In a context of labour shortages, where close to 40% of Canadian small and medium-sized businesses are already having difficulty hiring new employees, stock-based compensation with a vesting schedule could help with employee recruitment and retention.
A useful tool to attract and retain employees
With stock-based compensation, employees in an early-stage business are offered stock options in addition to their salaries.
The percentage of a company’s shares reserved for stock options will typically vary from 5% to 15% and sometimes go up as high as 20%, depending on the development stage of the company.
For example, in a company worth $5 million with a 15% option pool, you have $750,000 in stock options to allocate to employees. The amount of stock options offered to employees will usually depend on their responsibilities and seniority.
A senior engineer earning $100,000, for instance, might have an additional 10% to 30% of his or her annual salary in stock options initially worth $10,000 to $30,000.
What is a stock option?
A stock option gives an employee the right to purchase a share at a fixed price for a specified period of time. For the senior engineer mentioned in this article, let’s assume that the company’s options are priced at $5 per share, then the engineer has the option to purchase 2,000 shares at $5 each, worth a total of $10,000.
Typically, employees in early stage companies only get to exercise their options upon a liquidity event such as an acquisition by a strategic buyer of the company or an initial public offering (“IPO”). Let’s say that the share price grows five times over the next several years, then the engineer can exercise his or her options at the time of the liquidity event and would buy shares at $5 to resell them at $25 for a profit of $40,000 on the initial option grant. The value of the employees’ stock options is linked to the value of your company upon a liquidity event.
What is vesting?
You don’t want your employees simply exercising their options and leaving the company. As a result, entrepreneurs who offer stock-based compensation usually set a vesting schedule that determines when an employee gets the stock options.
When you use a vesting schedule, a portion of the shares are granted to an employee on a yearly basis for a specific number of years, the stock usually has to be purchased within four years with a one-year cliff.
A one-year cliff means that an employee doesn’t vest (get shares) during the first year of employment.

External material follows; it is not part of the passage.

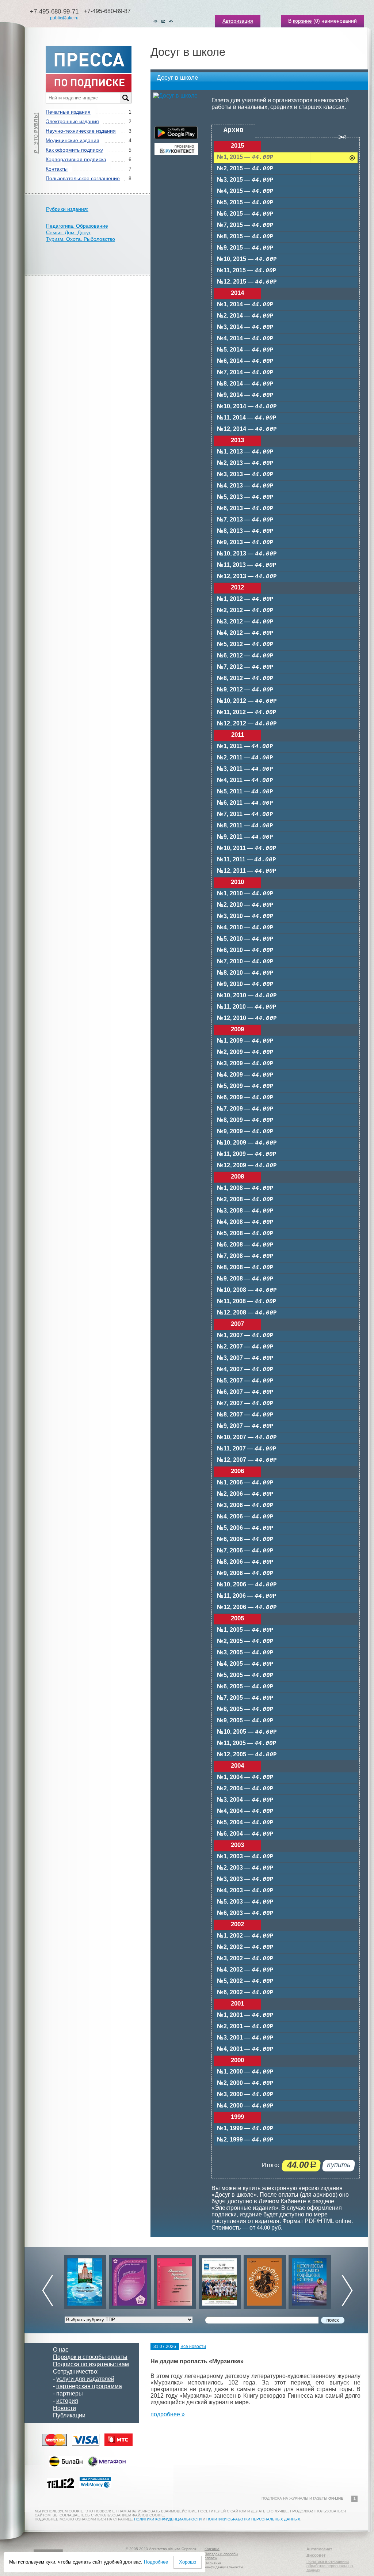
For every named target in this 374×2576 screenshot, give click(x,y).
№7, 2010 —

If an employee leaves or is fired before the one-year mark then they get no stock.
For example, an employee could be awarded options to acquire 10,000 shares, with 25% of the shares vested after the first full year of employment and then monthly vesting for the remaining shares over a 36-month period.
Some companies use a three-year vesting period, which can be used as a recruiting tool in a competitive field to grant employees their stock more quickly.
When setting your vesting schedule, it’s a good idea to check how your peers and competitors do it. You also need to check with your accountant to understand how stock-based compensation will affect your financial reporting.
Who can get stock options
One decision you should make early on is whether stock-based compensation is only for management and the senior team or for all employees.
If it’s available to all employees, in differing amounts based on responsibility, it makes everyone in your start-up an owner working toward success. Stock options also can be given in lieu of or in addition to a salary increase.
There are no guarantees of eventually getting rich, but there are well-publicized stories of how some early employees at Google, Facebook and Microsoft all became millionaires when they cashed in their stock options.
However, it’s important to let your employees know that if your company folds, the stock options become worthless. Therefore, exercising the options and paying for the shares prior to a liquidity event comes with significant risk.
Best practices for stock-based compensation
Employees at start-ups routinely get stock options in addition to their salary. You and your founding team need to clearly explain how they work and what are the advantages for employees, as well as the risks when they are exercised if not at the time of a liquidity event.
- Explain the vesting schedule to employees and any changes that are made.
- Explain what employees who leave after a longer period need to do with their options—an employee who leaves the company after five years and has $10,000 in stock options may have to exercise his or her options and pay for the shares.
How to avoid tax headaches for your employees
- Get a proper valuation done by a firm that specializes in equity valuations for private companies to determine the fair market value of the stock options being offered. In the U.S., the report is called a 409a and many firms do them for Canadian companies as well.
- You want stock-based compensation not to be considered as a taxable benefit. It should be tax neutral until exercised and sold. Read more on the Canada Revenue Agency’s (CRA) website.
- You only want employees to pay capital gains tax when they sell the shares, although if they hold their shares for over two years, they could be entitled to the capital gain exemption on small businesses that are Canadian Controlled Private Companies (CCPC). Read more on the CRA’s website.
Can founding employees take some profit?
You and your employees have bills and mortgages to pay. The trend in start-ups is increasingly to allow the company’s founders and some of the early employees, during a fundraising event, to exercise some of their options before a company is sold or goes public.
The idea is to let employees feel they can afford to stay at their start-up. They see the value of their options and understand with their bank accounts that the value of the company is growing.